This is an interesting question, or at least, it has an interesting answer.

Let $a,b,c$, respectively, be the probabilities that A,B,C win. If a non-diamond is replaced in the deck, and the deck is reshuffled, we see that $b=\frac34a$, for if A doesn't draw a diamond, we effectively start all over with B as the first player. Similarly, $c=\frac34b={9a\over16}.$ Since $a+b+c=1,$ (the probability that the game goes on forever is zero,) we have $$a\left(1+\frac34+{9\over16}\right)=1$$ so that $$\begin{align}a &= {16\over37}=0.432432\dots\\ b&={12\over37}=0.324324\dots\\ c&={9\over37}=0.243243\dots\end{align}$$

On the other hand, if the card is not replaced, let $p_n$ be the probability that the first $n$ cards are not diamonds, but the next one is. Then $$p_n={{39\choose n}\over{52\choose b}}\cdot{13\over52-n}$$ We have $$\begin{align} a &= p_0+p_3+p_6+\cdots+p_{39}\\ b &= p_1+p_4+p_7+\cdots+p_{37}\\ c &= p_2+p_5+p_8+\cdots+p_{38} \end{align}$$

Numerical calculation gives$$ \begin{align} a&=0.43127307363406425\\ b&= 0.3251444699292056\\ c&= 0.24358245643673027 \end{align}$$ so we see that replacing the card doesn't change the probabilities much at all. (I also performed the calculation using exact arithmetic to be sure that the values are actually different -- they are.)

I leave it to you to compute the players' expectations and variances.


The critical thing is to compute the probability of $A$ winning, the rest is standard and I'll omit it.

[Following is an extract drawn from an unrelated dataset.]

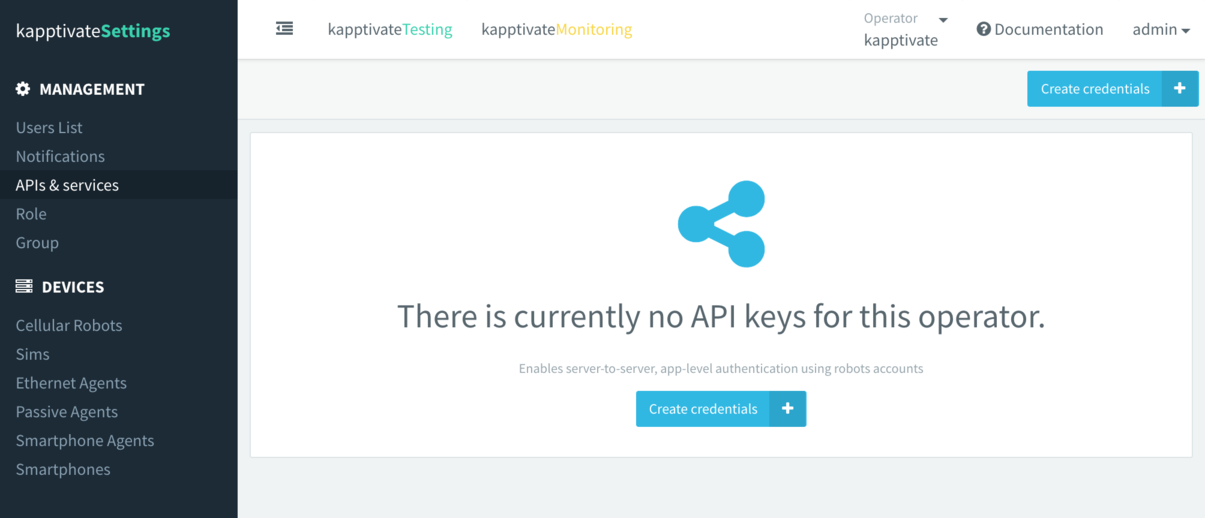Image resolution: width=1205 pixels, height=518 pixels.
Task: Switch to kapptivateTesting tab
Action: point(390,30)
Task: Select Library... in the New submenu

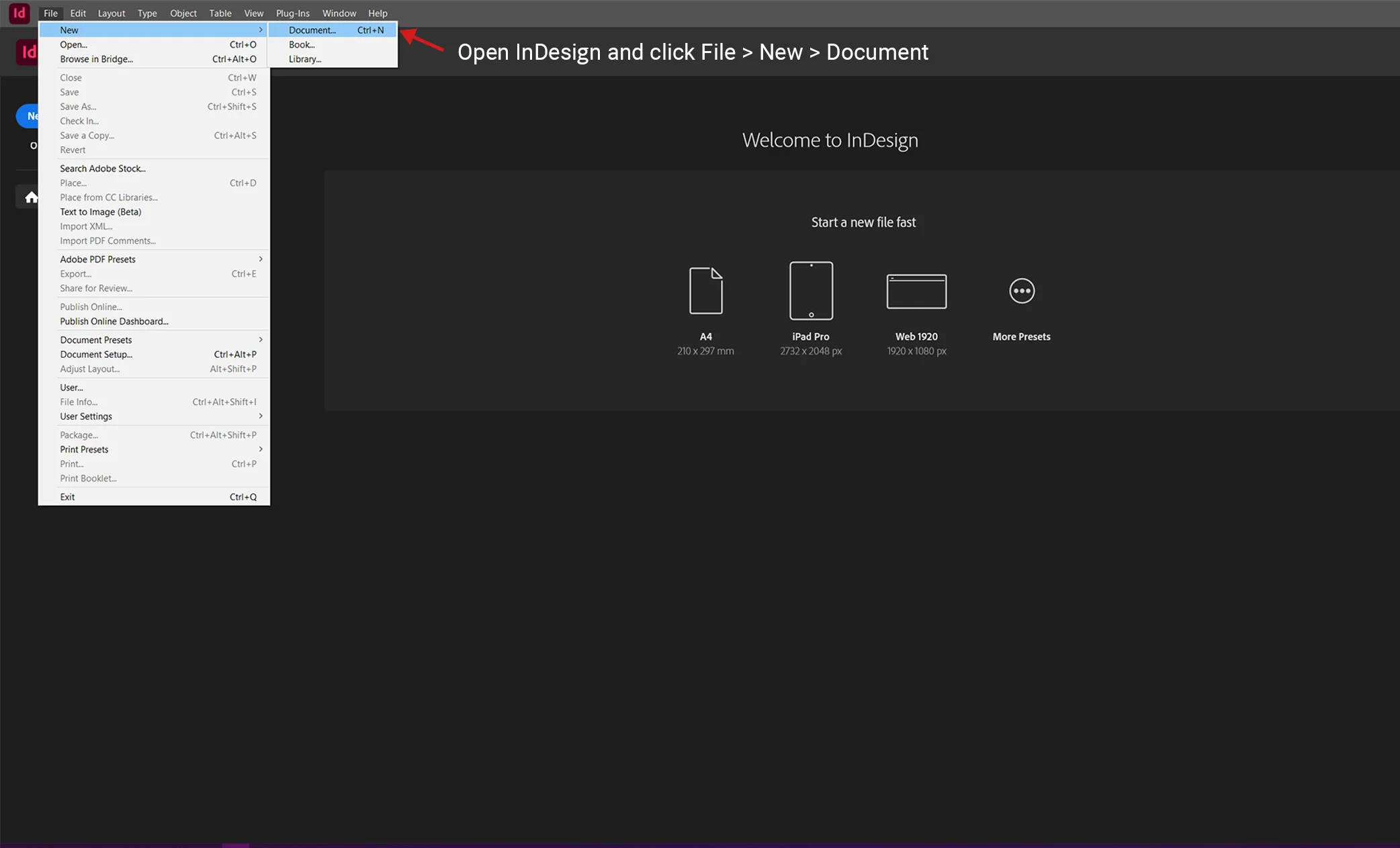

We can proceed recursively. Let $P_A(m,n)$ denote the probability that $A$ wins given that we start with $m$ non-diamonds and $n$ diamonds. Of course we want $P_A(39,13)$.

I'll assume we are working without replacement (the computation with replacement is similar but simpler). It is easy to deduce $P_B, P_C$ from $P_A$ as $$P_B(m,n)=\frac m{n+m}\times P_A(m-1,n)\quad \& \quad P_C(m,n)=\frac m{n+m}\times \frac {m-1}{m+n-1}\times P_A(m-2,n)$$

recursively, consider the effect of the first draw. $A$ wins on the first draw with probability $\frac n{n+m}$. If $A$ misses on the first draw, $A$ then counts on $B,C$ also missing, at which point we're back at the start, only with $m$ replaced by $m-3$. The probability of all three missing in the first round is $\frac m{n+m}\times \frac {m-1}{n+m-1}\times \frac {m-2}{n+m-2}$. It follows that $$P_A(n,m)=\frac n{n+m}+\frac m{n+m}\times \frac {m-1}{n+m-1}\times \frac {m-2}{n+m-2}\times P_A(m-3,n)$$

For initial conditions, we have $$P_A(0,n)=1\quad P_A(1,n)=\frac n{n+1}\quad P_A(2,n)=\frac n{n+2}$$

Fixing $n=13$ we can use a spreadsheet or a program to compute $$P_A(39,13)\approx \boxed {.4313}$$

Hard to see a useful sanity check on this...of course for small $m$ we expect $P_A(m,13)$ to be very high, as $A$ has an excellent chance of winning on the first round. As $m$ gets extremely large, we expect $P_A(m,13)\to \frac 13$, since the first few draws are all expected to fail and have minimal impact on the distribution (so all three players start out very close to equal). But that really does require large $m$...trusting my (hastily written) code I see $P_A(300,13)\approx .3475$ which is at least getting there. And $P_A(1000,13)\approx .3376$ which, to me, strongly suggests that the code is working.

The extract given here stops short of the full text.